— Selected text —
[Start of Attachment]
Implement these practices

ADEs cannot be reliably predicted and not every ADE is preventable, says Marybeth Farquhar, director of AHRQ's quality indicators activities. "ADEs occur throughout the many steps of the medication administration process in hospitals," she says.

However, there are several practices that may minimize ADEs and their adverse effects on patients. For example, a thorough medical history should be taken from the patient and/or caregiver. This should include the names of all medications the patient is currently taking, including vitamins and herbal supplements, doses, and frequency.

"Some hospitals go so far as to ask the patient to bring all their medication bottles with them to the hospital, so that they can be recorded during admission procedures," says Farquhar.

Allergies to medications or foods and prior reactions to medications should be clearly noted in the patient record and visible to clinicians via patient identification bands, says Farquhar. Prescribing clinicians should consider the patient's age, weight, underlying condition, and renal function when ordering medications.

Good communication among the health care team is essential throughout the medication administration process, says Farquhar. "Patient monitoring is important to detecting ADEs. However, computerized systems can help hospital staff identify ADEs and minimize their effects," she says.

For example, a computer system can alert hospital staff if any signals of possible ADEs occur, such as certain lab test results, high or low levels of certain medications, and pharmacy orders for medications generally used to treat allergic reactions.
[End of Attachment]
— Task goal —
Update the text on adverse drug events, starting at "However, there are" and ending at "when ordering medications.", and replace "caregiver" with "family member". The items after the text are separate material and not part of it.

— Stored records —
[Start of Attachment]
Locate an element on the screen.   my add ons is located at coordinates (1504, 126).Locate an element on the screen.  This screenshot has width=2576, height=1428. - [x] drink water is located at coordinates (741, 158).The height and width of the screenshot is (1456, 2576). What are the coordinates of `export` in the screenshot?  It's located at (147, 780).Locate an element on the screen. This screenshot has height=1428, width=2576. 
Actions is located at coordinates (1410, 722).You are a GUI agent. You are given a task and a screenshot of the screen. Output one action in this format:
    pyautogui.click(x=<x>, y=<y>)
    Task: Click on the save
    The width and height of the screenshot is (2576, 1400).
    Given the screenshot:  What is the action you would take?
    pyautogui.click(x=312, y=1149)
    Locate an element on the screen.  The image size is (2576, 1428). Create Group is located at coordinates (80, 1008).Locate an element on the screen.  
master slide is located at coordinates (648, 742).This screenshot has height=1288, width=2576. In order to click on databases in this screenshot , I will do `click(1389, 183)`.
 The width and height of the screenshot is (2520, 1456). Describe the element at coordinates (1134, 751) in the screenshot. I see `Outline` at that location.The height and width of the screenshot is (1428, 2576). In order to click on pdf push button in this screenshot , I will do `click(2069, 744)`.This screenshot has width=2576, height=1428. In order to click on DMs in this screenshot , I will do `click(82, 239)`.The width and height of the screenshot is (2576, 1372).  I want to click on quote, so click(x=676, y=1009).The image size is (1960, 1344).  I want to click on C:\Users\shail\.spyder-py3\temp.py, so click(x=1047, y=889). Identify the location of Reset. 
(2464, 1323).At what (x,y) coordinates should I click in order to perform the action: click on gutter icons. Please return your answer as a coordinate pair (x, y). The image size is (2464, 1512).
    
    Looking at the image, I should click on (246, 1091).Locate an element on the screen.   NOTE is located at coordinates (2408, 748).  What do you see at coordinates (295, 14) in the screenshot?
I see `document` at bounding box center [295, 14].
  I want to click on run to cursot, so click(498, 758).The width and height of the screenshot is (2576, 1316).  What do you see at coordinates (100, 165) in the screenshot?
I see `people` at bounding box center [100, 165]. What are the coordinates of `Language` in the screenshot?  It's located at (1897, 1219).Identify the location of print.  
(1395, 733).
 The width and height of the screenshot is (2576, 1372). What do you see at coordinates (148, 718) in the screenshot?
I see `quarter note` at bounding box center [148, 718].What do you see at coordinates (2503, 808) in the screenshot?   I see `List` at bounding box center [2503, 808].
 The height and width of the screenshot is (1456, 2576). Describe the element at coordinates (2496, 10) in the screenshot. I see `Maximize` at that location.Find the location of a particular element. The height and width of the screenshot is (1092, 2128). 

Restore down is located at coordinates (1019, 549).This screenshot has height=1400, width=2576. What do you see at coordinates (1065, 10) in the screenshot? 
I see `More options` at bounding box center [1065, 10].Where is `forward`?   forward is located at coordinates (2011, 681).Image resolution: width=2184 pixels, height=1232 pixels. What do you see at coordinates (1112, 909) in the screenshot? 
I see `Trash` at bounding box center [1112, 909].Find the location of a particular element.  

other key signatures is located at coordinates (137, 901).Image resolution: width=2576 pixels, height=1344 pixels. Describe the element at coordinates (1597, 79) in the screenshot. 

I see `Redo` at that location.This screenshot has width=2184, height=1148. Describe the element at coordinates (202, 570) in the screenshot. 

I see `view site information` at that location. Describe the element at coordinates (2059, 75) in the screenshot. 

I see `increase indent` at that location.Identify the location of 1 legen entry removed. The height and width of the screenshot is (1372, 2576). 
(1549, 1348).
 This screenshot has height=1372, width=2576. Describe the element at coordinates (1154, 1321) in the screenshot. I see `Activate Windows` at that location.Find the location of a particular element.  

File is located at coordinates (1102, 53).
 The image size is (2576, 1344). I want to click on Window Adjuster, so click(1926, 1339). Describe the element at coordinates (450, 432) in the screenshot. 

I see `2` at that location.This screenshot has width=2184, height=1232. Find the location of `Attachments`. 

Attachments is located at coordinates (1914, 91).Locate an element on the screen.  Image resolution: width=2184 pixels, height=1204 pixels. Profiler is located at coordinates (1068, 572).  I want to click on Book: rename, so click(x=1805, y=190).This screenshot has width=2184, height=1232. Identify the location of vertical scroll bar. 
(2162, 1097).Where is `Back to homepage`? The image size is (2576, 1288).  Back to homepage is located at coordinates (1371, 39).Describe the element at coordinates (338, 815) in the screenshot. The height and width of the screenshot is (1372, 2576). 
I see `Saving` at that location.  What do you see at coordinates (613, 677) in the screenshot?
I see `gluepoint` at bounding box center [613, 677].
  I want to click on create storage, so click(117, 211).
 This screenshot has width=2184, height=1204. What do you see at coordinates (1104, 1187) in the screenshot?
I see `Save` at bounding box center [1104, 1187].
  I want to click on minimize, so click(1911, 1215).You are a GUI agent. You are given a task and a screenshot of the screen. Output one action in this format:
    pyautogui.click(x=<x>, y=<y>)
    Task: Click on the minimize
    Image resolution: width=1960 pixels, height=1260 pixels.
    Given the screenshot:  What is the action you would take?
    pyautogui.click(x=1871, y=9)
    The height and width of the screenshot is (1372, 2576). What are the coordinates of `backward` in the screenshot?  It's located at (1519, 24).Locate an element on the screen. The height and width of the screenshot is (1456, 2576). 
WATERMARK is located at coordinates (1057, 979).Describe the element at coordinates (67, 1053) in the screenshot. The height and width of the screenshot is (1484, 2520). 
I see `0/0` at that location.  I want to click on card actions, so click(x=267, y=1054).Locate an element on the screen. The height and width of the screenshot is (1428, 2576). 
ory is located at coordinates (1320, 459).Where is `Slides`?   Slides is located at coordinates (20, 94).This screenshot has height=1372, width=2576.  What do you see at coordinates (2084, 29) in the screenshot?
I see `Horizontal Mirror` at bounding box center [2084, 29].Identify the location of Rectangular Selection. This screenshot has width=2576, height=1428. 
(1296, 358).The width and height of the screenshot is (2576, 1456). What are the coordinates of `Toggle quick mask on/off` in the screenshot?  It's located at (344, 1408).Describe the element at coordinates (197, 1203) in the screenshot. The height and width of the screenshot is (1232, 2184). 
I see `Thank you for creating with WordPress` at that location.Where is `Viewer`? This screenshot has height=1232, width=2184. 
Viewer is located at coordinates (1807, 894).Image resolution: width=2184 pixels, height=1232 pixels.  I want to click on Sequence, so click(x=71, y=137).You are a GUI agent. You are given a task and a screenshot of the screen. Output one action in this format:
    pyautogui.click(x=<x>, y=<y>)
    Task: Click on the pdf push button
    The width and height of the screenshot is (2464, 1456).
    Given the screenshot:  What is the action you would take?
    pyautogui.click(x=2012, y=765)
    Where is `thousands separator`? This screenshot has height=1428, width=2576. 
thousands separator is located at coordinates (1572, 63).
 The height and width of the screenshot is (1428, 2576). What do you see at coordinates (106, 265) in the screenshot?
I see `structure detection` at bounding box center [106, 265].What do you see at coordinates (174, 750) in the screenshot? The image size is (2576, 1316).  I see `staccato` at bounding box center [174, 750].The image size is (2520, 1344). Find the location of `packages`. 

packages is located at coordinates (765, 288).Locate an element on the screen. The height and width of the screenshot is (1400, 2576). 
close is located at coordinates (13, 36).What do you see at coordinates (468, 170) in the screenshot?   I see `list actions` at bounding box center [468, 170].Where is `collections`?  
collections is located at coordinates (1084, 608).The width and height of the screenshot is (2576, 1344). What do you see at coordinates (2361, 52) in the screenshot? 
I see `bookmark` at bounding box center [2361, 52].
[End of Attachment]
— Problem solution —
However, there are several practices that may minimize ADEs and their adverse effects on patients. For example, a thorough medical history should be taken from the patient and/or family member. This should include the names of all medications the patient is currently taking, including vitamins and herbal supplements, doses, and frequency.

"Some hospitals go so far as to ask the patient to bring all their medication bottles with them to the hospital, so that they can be recorded during admission procedures," says Farquhar.

Allergies to medications or foods and prior reactions to medications should be clearly noted in the patient record and visible to clinicians via patient identification bands, says Farquhar. Prescribing clinicians should consider the patient's age, weight, underlying condition, and renal function when ordering medications.